◆ What you need to do: Rewrite the lines below, swapping each "icon" for "button" and changing nothing else.
── Given entries ──
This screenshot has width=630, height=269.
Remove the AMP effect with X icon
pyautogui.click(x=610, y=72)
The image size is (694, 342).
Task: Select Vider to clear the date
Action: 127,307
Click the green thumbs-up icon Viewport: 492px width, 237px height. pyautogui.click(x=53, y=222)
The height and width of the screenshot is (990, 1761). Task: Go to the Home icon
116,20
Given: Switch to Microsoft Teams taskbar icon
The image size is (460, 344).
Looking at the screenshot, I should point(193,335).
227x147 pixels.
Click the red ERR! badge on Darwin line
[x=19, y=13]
───
◆ Result for this exercise:
This screenshot has width=630, height=269.
Remove the AMP effect with X button
pyautogui.click(x=610, y=72)
The image size is (694, 342).
Task: Select Vider to clear the date
Action: 127,307
Click the green thumbs-up button Viewport: 492px width, 237px height. pyautogui.click(x=53, y=222)
The height and width of the screenshot is (990, 1761). Task: Go to the Home button
116,20
Given: Switch to Microsoft Teams taskbar button
The image size is (460, 344).
Looking at the screenshot, I should point(193,335).
227x147 pixels.
Click the red ERR! badge on Darwin line
[x=19, y=13]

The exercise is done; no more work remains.